One thing worth mentioning is the size of the SSTable, default is 5M which is kind of small for 200G (all in one CF) data set, and we are on SSD.  It more than  150K files in one directory. (200G/5M = 40K SSTable and each SSTable creates 4 files on disk)  You might want to watch that and decide the SSTable size. 

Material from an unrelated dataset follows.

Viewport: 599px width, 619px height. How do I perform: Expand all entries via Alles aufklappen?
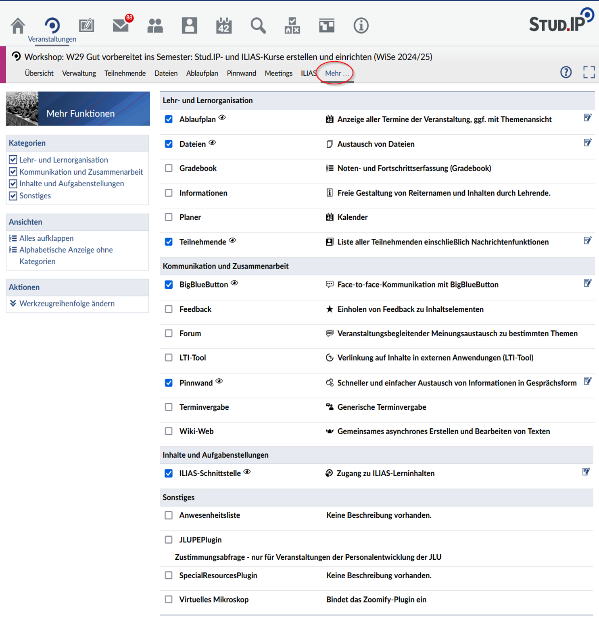click(46, 238)
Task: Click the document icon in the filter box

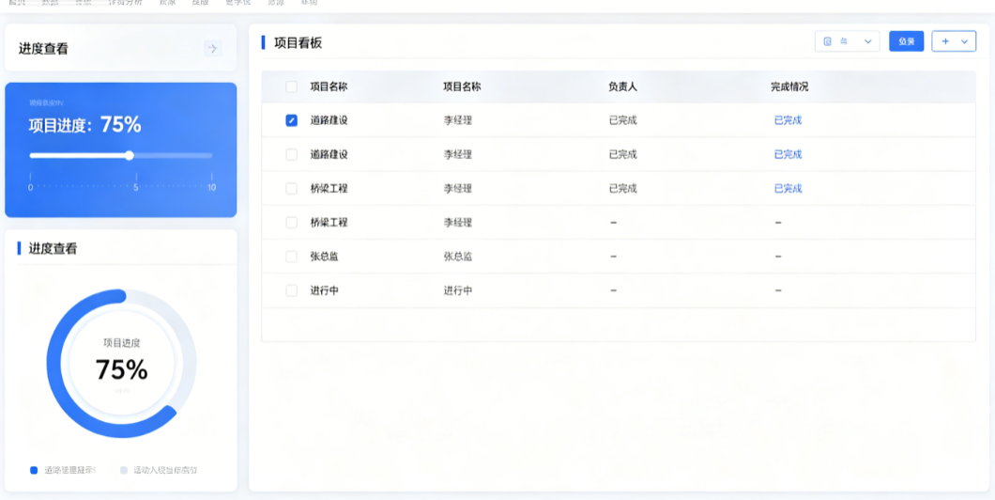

By the way, there is no concept of Major compaction for LCS. Just for fun, you can look at a file called $CFName.json in your data directory and it tells you the SSTable distribution among different levels. 

-Wei


From: Charles Brophy <cbrophy@zulily.com>
To: user@cassandra.apache.org
Sent: Thursday, February 14, 2013 8:29 AM
Subject: Re: Size Tiered -> Leveled Compaction

I second these questions: we've been looking into changing some of our CFs to use leveled compaction as well. If anybody here has the wisdom to answer them it would be of wonderful help.

Thanks
Charles

On Wed, Feb 13, 2013 at 7:50 AM, Mike <mtheroux2@yahoo.com> wrote:
Hello,

I'm investigating the transition of some of our column families from Size Tiered -> Leveled Compaction.  I believe we have some high-read-load column families that would benefit tremendously.

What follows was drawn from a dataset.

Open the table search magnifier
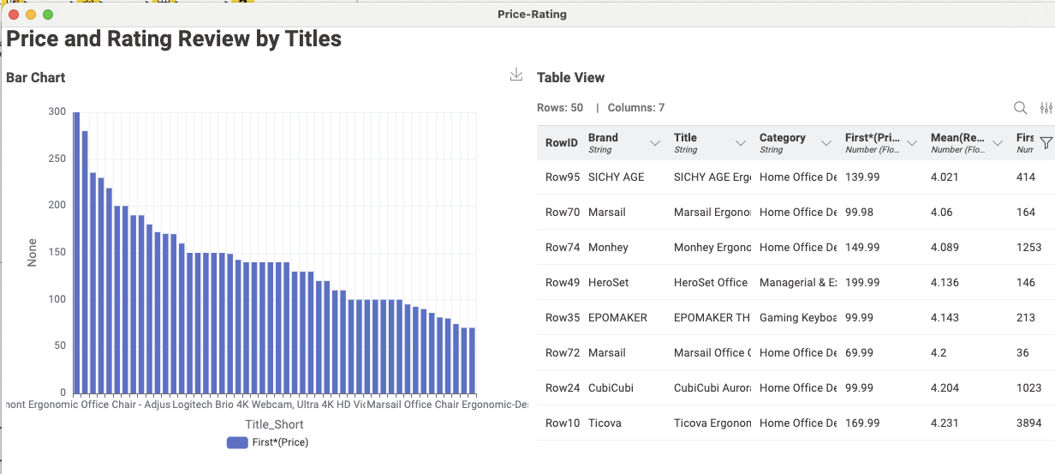 [x=1020, y=108]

I've stood up a test DB Node to investigate the transition.  I successfully alter the column family, and I immediately noticed a large number (1000+) pending compaction tasks become available, but no compaction get executed.

I tried running "nodetool sstableupgrade" on the column family, and the compaction tasks don't move.

I also notice no changes to the size and distribution of the existing SSTables.

I then run a major compaction on the column family.  All pending compaction tasks get run, and the SSTables have a distribution that I would expect from LeveledCompaction (lots and lots of 10MB files).

Couple of questions:

1) Is a major compaction required to transition from size-tiered to leveled compaction?
2) Are major compactions as much of a concern for LeveledCompaction as their are for Size Tiered?

All the documentation I found concerning transitioning from Size Tiered to Level compaction discuss the alter table cql command, but I haven't found too much on what else needs to be done after the schema change.

I did these tests with Cassandra 1.1.9.